■ **Problem details**
In the material below, the required lines run from the one containing "Task: Delete the" through the one containing "The height and". Copy those lines exactly, ends included, and nothing else.

■ **Records for the exercise**
........

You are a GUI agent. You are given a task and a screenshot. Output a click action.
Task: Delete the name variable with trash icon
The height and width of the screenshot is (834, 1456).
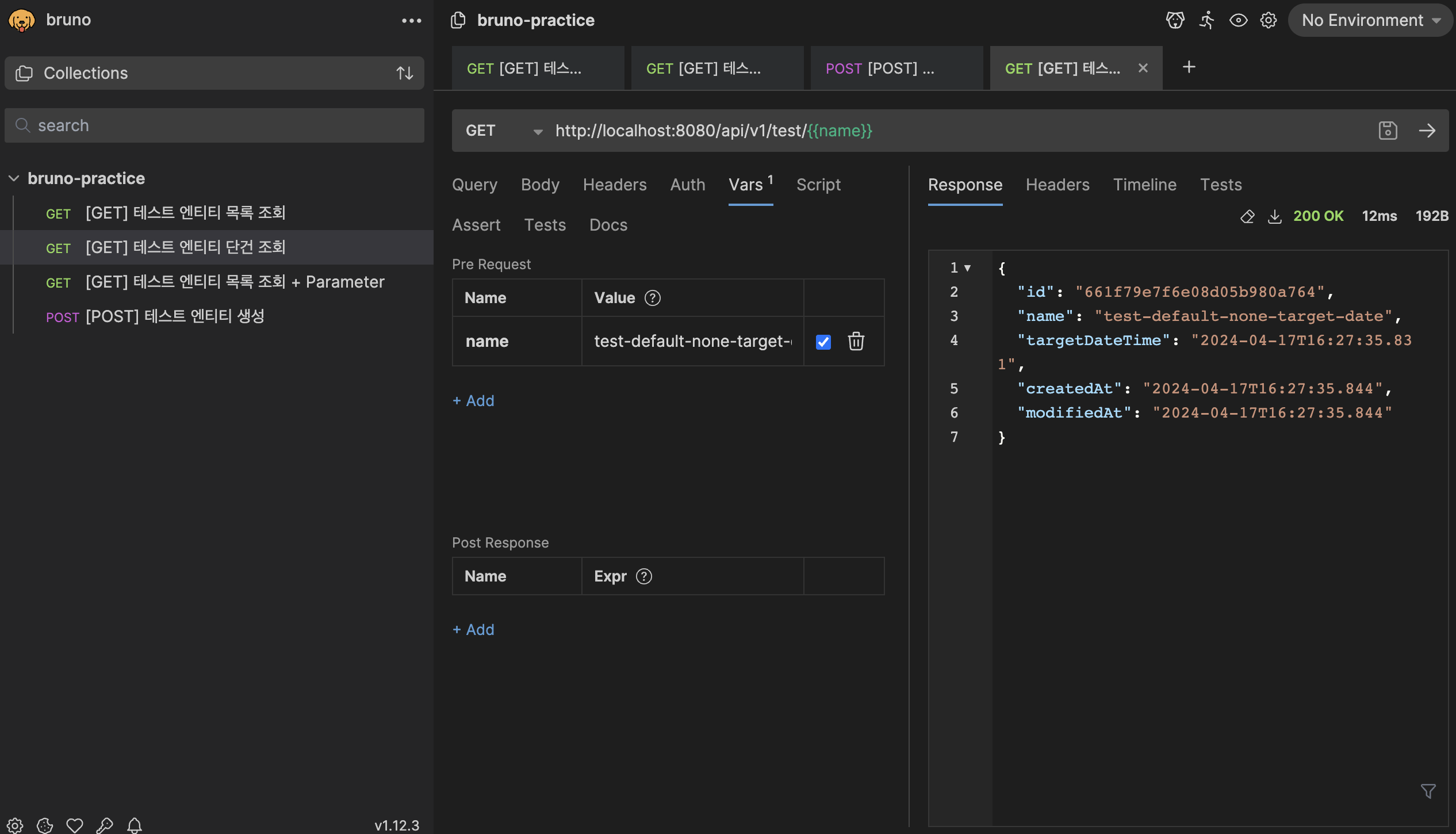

........

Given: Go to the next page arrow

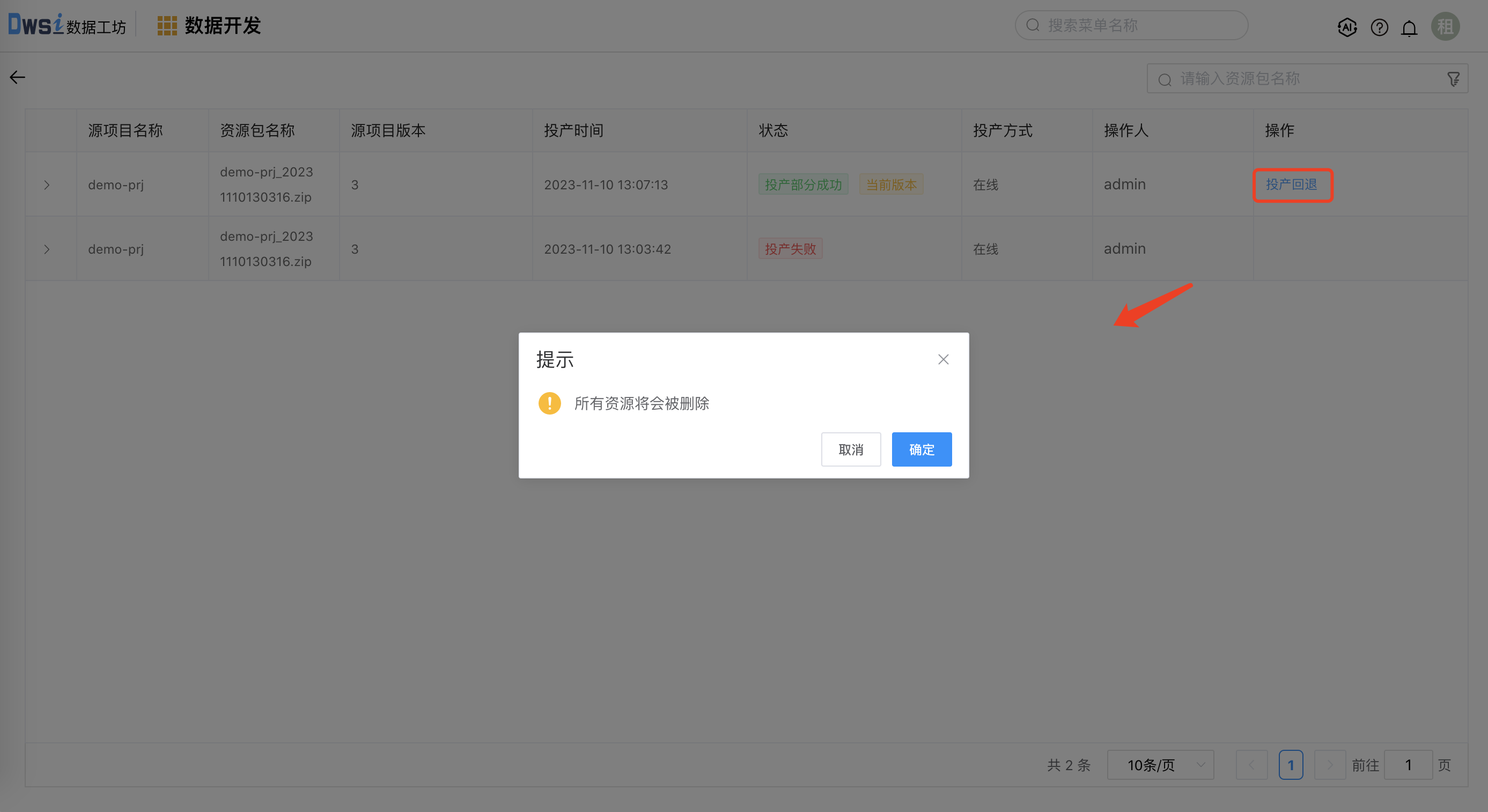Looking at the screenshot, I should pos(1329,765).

........

■ **Completed task**
Task: Delete the name variable with trash icon
The height and width of the screenshot is (834, 1456).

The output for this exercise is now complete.